Sebbene siano stati fatti grandi sforzi per studiare i Riscaldamenti Stratosferici Improvvisi (SSW) e i loro meccanismi di base, resta limitata la comprensione dei periodi senza SSW, come quello degli anni ’90, e degli anni con eventi SSW consecutivi, come l’inizio e la metà degli anni 2000. Questo è dovuto principalmente alla brevità del periodo di osservazioni affidabili e alla complessità e natura variabile delle numerose teleconnessioni osservate. Per identificare e comprendere appieno la variabilità su scala decennale e pluri-decennale, sono necessarie serie temporali molto più estese. Nel frattempo, l’analisi di variabilità e teleconnessioni in simulazioni climatiche di lunga durata può aiutare a comprendere meglio questi fenomeni.

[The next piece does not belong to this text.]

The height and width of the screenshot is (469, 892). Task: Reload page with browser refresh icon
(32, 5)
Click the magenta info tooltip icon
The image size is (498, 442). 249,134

In questo studio, esaminiamo la variabilità a lungo termine del vortice polare stratosferico utilizzando una simulazione di 1000 anni del Modello del Sistema Terrestre del Regno Unito (UKESM) in un contesto pre-industriale (piControl). L’assenza di forzature esterne, come l’aumento dei gas serra o variazioni vulcaniche e solari, ci permette di focalizzarci sulle fonti di variabilità interne al sistema climatico. Identifichiamo periodi con alta e bassa frequenza di SSW e analizziamo la loro variabilità, concentrandoci su scale pluri-decennali. Una migliore comprensione della variabilità stratosferica contribuirà a migliorare le previsioni meteorologiche e climatiche invernali per l’Emisfero Nord (Kidston et al., 2015; Gray et al., 2020). Utilizziamo varie tecniche per esaminare le associazioni con le parti del sistema climatico che mostrano memoria a lungo termine, come le SST tropicali e il Minimo delle Aleutine. In particolare, adottiamo un’analisi spettrale a ondelette e un’analisi cross-spettrale per affrontare le sfide poste dai segnali non stazionari. Esploriamo inoltre le interazioni tra il vortice polare e la QBO come possibili fonti di variabilità interna. Quest’ultima analisi rivela una fonte di variabilità su scala pluri-decennale legata all’ampiezza e alla profondità verticale della QBO. Il lavoro è strutturato come segue: la Sezione 2 descrive il GCM utilizzato nello studio, il metodo di analisi spettrale e gli indici climatici rilevanti. La Sezione 3 presenta i risultati dell’analisi, mentre la Sezione 4 discute i risultati e conclude lo studio.